## What needs to be done
Could you copy the part of the passage about Blount's football career word for word, starting at "He spent the" and ending at "also was arrested."?

## Text passage
_ _ _
He helped the Patriots get there by rushing for 148 yards and three touchdowns on 30 carries in a 45-7 rout of the Indianapolis Colts last Sunday night.
A feeling of redemption, perhaps?
”No,” Blount said, ”it was the feeling of winning the AFC championship.”
It’s a high point of a career that plummeted early in his senior year at Oregon when he punched opponent Byron Hout on the field after a loss to Boise State. Hout appeared to say something to Blount before being hit and Blount, who was led to the locker room by security personnel, apologized immediately after the game.
He spent the next three seasons with Tampa Bay after going undrafted, then was traded to the Patriots in April 2013. He rushed for 166 yards and four touchdowns in a divisional playoff win over Indianapolis. But two months after a loss to Denver in the AFC championship game, he signed a two-year contract with Pittsburgh.
In his first training camp with the Steelers, Blount was arrested on a marijuana possession charge after police said they found marijuana in a car Pittsburgh running back Le’Veon Bell was driving. Bell also was arrested.
Bell started all 11 games in which he and Blount were teammates.
Blount’s frustration mounted when he ran five times for no yards in the 10th game then didn’t carry the ball at all in the next game, a 27-24 loss at Tennessee. As quarterback Ben Roethslisberger was preparing to kneel down on the final play, Blount headed to the locker room.
When teammates got there he was about to leave for the team bus.
”I was still dressed in my football stuff and I went out to go get him,” Steelers safety Mike Mitchell said. ”I know he’s not a selfish guy. He’s a team guy, but it’s more so knowing his feelings were hurt.”
Blount was cut the next day.
”If there was someone that was a cancer ended up leaving on his own, that’s a blessing for us,” Pittsburgh center Maurkice Pouncey said the day Blount was released. ”He’s been a good teammate. … He made his decision last night and it’s probably going to stick with him for a while.”
_ _ _
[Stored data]
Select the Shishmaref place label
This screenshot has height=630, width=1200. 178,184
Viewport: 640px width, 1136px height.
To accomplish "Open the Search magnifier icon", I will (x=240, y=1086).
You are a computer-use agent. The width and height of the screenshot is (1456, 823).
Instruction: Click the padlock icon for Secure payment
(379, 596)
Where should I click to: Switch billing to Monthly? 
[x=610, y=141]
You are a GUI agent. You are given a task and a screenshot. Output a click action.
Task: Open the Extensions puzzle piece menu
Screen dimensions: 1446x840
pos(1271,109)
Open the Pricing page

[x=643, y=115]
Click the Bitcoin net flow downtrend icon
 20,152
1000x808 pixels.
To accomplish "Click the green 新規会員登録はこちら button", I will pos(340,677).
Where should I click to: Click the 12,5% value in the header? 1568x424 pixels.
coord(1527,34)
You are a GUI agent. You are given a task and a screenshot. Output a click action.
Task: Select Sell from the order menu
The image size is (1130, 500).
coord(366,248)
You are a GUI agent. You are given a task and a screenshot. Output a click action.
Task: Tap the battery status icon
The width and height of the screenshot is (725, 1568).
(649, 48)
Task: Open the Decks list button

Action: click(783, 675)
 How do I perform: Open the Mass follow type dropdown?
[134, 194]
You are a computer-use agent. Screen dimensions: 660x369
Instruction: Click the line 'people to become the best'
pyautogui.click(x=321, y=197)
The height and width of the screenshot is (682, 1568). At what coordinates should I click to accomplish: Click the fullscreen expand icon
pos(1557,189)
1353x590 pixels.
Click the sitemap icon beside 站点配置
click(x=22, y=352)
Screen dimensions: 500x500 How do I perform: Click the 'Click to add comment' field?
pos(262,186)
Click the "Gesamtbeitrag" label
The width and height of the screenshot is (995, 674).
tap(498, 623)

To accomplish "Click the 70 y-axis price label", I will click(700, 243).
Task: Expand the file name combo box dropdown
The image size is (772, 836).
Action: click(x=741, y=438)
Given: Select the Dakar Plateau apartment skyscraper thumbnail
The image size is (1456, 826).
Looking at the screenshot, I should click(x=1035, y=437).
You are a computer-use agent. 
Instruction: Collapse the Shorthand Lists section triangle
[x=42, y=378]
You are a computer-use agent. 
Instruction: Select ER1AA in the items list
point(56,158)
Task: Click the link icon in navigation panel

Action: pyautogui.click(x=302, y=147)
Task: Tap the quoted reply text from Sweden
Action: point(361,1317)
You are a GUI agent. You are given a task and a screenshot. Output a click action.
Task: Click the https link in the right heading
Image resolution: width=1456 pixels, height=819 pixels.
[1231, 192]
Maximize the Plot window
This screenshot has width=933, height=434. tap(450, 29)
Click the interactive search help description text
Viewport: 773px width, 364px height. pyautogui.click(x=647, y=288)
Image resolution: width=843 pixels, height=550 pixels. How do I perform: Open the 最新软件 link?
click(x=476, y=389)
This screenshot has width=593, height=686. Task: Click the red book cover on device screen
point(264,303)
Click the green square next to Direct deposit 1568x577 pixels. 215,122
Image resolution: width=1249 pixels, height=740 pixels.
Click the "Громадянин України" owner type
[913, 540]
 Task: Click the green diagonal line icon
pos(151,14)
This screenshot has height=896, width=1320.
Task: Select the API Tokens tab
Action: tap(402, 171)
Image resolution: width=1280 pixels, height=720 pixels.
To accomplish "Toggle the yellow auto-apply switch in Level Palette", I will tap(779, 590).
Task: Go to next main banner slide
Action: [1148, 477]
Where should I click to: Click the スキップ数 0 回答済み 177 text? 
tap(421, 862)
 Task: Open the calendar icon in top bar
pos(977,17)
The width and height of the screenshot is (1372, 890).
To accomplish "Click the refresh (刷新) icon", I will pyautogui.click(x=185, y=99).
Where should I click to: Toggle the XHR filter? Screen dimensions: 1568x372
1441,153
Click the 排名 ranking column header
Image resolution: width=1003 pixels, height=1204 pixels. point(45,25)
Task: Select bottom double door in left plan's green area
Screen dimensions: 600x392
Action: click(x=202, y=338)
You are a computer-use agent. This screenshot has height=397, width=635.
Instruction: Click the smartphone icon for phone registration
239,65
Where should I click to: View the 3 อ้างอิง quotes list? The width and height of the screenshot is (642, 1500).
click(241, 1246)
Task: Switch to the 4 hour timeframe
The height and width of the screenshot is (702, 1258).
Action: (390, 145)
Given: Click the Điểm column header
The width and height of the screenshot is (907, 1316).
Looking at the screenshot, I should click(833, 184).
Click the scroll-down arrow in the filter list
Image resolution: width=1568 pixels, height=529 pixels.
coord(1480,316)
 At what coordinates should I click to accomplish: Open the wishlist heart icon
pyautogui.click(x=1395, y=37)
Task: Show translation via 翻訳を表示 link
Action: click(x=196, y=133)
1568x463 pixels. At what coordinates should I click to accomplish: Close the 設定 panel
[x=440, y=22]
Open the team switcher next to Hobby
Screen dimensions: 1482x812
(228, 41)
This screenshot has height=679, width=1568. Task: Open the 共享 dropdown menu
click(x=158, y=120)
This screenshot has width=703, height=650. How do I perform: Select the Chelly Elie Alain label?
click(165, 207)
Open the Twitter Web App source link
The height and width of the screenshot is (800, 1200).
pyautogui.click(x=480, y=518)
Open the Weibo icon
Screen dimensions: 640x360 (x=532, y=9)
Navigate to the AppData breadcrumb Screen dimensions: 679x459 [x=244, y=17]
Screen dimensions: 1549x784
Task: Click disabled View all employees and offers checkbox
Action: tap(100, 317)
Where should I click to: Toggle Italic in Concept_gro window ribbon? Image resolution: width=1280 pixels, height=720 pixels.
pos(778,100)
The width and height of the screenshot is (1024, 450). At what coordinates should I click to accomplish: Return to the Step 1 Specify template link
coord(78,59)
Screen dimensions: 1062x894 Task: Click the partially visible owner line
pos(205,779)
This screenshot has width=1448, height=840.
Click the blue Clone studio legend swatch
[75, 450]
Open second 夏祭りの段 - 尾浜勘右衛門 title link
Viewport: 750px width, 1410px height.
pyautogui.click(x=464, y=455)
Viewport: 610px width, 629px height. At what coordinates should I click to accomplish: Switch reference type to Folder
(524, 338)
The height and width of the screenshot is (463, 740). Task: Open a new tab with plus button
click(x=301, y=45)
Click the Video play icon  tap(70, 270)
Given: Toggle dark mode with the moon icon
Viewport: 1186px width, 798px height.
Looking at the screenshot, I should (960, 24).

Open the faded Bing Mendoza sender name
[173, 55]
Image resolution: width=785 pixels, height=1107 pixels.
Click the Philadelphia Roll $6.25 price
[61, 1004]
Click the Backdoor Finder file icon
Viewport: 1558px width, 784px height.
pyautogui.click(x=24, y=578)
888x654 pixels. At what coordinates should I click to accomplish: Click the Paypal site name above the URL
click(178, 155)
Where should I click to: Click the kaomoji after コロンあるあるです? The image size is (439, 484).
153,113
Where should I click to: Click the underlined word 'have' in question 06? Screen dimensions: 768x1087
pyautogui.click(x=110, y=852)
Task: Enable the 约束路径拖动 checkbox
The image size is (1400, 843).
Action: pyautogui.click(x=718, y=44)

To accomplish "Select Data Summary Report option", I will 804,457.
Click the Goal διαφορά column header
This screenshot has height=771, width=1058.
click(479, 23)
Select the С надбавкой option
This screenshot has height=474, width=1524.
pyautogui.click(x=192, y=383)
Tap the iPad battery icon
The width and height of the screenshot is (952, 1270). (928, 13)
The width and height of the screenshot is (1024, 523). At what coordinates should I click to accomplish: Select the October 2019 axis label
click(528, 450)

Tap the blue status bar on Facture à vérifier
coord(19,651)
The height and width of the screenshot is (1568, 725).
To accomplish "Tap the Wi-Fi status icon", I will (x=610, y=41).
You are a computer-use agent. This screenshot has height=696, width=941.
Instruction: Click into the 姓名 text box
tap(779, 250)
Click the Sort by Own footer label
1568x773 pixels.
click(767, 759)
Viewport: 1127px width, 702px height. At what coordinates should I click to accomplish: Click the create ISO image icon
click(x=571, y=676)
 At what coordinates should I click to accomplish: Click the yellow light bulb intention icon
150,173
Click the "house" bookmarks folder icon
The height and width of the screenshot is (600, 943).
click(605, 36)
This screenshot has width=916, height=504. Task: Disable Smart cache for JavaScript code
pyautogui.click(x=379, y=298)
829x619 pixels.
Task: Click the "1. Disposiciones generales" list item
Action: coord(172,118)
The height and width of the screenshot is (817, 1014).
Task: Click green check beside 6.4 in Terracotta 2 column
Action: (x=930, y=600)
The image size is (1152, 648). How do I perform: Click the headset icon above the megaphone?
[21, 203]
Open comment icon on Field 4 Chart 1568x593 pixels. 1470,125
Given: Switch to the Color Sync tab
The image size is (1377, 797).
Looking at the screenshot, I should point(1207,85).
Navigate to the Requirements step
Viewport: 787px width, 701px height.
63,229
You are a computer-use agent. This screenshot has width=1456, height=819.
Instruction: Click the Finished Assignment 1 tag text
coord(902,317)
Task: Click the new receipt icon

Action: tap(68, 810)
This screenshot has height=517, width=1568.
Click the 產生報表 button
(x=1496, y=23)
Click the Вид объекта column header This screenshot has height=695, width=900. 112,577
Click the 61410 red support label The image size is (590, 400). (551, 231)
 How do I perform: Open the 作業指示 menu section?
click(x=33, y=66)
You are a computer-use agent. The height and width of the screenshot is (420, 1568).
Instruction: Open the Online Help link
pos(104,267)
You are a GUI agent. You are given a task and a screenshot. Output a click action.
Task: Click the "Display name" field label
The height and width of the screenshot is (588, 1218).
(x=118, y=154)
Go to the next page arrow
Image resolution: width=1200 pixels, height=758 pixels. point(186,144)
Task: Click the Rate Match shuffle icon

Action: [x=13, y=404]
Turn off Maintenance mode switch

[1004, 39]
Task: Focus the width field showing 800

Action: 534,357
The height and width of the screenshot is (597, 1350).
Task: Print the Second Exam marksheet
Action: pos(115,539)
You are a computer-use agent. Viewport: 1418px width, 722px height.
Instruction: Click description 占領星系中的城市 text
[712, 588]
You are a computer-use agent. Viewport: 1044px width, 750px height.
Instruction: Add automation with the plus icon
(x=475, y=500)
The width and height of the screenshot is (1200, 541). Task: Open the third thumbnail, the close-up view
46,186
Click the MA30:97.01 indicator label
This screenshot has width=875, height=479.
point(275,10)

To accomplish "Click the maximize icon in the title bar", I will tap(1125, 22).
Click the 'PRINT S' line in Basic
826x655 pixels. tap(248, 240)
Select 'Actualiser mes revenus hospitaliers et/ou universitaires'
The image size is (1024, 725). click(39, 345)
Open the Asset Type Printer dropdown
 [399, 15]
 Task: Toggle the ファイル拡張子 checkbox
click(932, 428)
_ _ _
## Solution to this task
He spent the next three seasons with Tampa Bay after going undrafted, then was traded to the Patriots in April 2013. He rushed for 166 yards and four touchdowns in a divisional playoff win over Indianapolis. But two months after a loss to Denver in the AFC championship game, he signed a two-year contract with Pittsburgh.
In his first training camp with the Steelers, Blount was arrested on a marijuana possession charge after police said they found marijuana in a car Pittsburgh running back Le’Veon Bell was driving. Bell also was arrested.